_任务目标 a_
在关于批量插入的文章中,mapper configuration 是用什么实现的?

前言

Github:https://github.com/HealerJean

博客:http://blog.healerjean.com

1、mapper

mapper configuration是用 foreach循环做的,差不多是这样

1.1、代码

<insert id="batchInsert" parameterType="java.util.List">
    insert into USER (id, name) values
    <foreach collection="list" item="model" index="index" separator=","> 
        (#{model.id}, #{model.name})
    </foreach>
</insert>

1.2、解释

这个方法提升批量插入速度的原理是,将传统的:

INSERT INTO `table1` (`field1`, `field2`) VALUES ("data1", "data2");
INSERT INTO `table1` (`field1`, `field2`) VALUES ("data1", "data2");
INSERT INTO `table1` (`field1`, `field2`) VALUES ("data1", "data2");
INSERT INTO `table1` (`field1`, `field2`) VALUES ("data1", "data2");
INSERT INTO `table1` (`field1`, `field2`) VALUES ("data1", "data2");

转化为:

INSERT INTO `table1` (`field1`, `field2`)

_任务目标 b_
请将下方记录中从含有“Given: Select the”的那一行到含有“will [x=113, y=715].”的那一行(首尾两行均包括在内)转为 JSON 字符串列表,每行对应一个字符串,空行略去。

条目坐标数据:
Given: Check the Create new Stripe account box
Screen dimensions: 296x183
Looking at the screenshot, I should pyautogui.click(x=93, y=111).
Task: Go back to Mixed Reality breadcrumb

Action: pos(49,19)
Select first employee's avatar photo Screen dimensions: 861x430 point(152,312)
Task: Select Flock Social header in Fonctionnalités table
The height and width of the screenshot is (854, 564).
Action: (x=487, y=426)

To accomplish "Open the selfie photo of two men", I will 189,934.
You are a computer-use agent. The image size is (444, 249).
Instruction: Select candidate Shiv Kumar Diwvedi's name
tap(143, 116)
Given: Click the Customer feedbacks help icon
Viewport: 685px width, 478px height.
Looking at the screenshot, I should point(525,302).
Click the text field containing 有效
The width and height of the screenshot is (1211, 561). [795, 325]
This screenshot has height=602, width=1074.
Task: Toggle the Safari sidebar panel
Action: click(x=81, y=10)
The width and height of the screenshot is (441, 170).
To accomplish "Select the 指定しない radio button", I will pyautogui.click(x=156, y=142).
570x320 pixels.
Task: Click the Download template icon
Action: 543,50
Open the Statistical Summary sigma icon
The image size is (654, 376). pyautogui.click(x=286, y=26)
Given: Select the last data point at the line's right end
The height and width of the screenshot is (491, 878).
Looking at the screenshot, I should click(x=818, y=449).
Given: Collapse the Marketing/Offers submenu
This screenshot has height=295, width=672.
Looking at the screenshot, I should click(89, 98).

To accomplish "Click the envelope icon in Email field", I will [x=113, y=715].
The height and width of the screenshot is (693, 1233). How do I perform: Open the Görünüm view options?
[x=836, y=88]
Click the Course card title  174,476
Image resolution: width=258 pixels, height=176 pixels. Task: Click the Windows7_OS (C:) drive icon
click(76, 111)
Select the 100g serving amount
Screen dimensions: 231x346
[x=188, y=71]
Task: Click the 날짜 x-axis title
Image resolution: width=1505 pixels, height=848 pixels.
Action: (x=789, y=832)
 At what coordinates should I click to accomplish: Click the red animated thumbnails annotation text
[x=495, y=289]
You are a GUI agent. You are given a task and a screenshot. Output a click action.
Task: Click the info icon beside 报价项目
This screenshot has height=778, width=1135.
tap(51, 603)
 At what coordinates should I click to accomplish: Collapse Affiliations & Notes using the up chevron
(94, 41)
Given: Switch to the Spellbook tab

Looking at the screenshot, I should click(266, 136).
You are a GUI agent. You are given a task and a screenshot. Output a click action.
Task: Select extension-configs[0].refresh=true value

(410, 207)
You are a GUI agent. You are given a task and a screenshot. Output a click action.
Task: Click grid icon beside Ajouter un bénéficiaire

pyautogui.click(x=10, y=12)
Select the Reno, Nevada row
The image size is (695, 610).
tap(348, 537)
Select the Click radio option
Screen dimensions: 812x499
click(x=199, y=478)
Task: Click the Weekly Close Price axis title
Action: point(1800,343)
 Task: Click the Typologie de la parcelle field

_完整回答 a_
用 foreach 循环实现。

_完整回答 b_
[
  "Given: Select the last data point at the line's right end",
  "The height and width of the screenshot is (491, 878).",
  "Looking at the screenshot, I should click(x=818, y=449).",
  "Given: Collapse the Marketing/Offers submenu",
  "This screenshot has height=295, width=672.",
  "Looking at the screenshot, I should click(89, 98).",
  "To accomplish \"Click the envelope icon in Email field\", I will [x=113, y=715]."
]